LISTED RECORDS START
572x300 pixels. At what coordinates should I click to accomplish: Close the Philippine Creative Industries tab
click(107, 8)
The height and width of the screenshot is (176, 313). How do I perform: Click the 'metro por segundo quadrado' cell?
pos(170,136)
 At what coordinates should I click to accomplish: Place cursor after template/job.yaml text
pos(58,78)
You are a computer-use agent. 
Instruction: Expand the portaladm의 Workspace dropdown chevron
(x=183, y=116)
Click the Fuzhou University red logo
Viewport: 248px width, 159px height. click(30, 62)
LISTED RECORDS END
LISTED RECORDS START
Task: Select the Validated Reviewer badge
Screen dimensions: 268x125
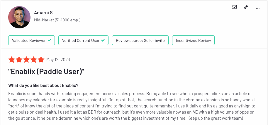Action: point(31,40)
LISTED RECORDS END
LISTED RECORDS START
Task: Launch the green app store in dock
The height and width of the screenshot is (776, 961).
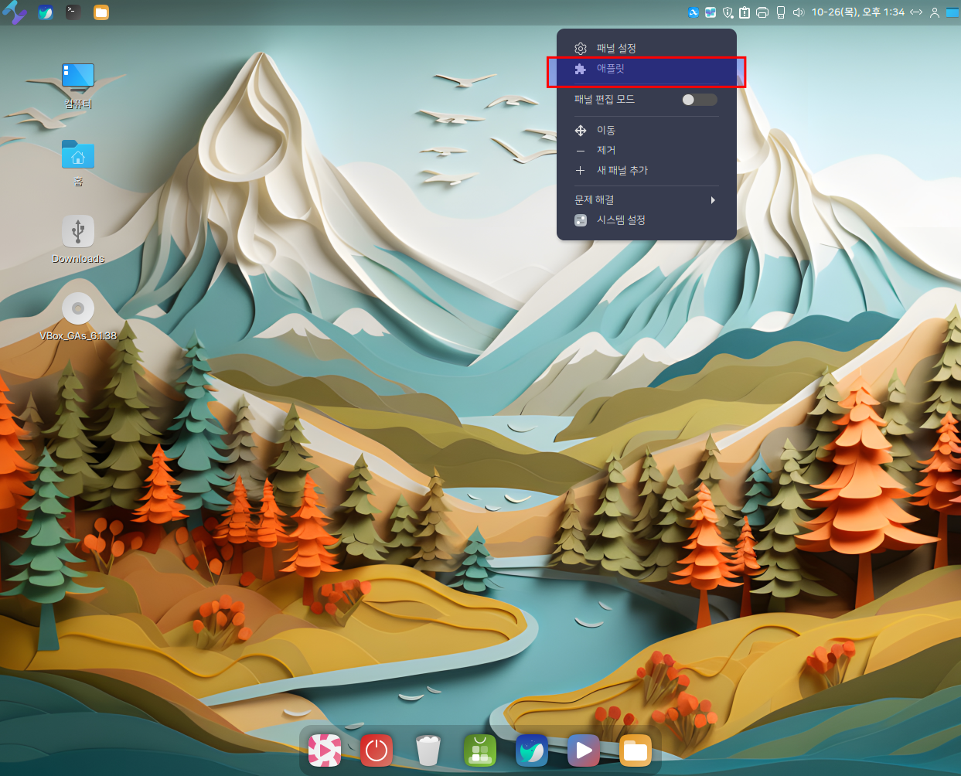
LISTED RECORDS END
▶ _EXERCISE DESCRIPTION_: Return all lines from the material that contain "Task".

▶ _SOLUTION FOR THIS EXERCISE_:
Task: Select the Validated Reviewer badge
Task: Launch the green app store in dock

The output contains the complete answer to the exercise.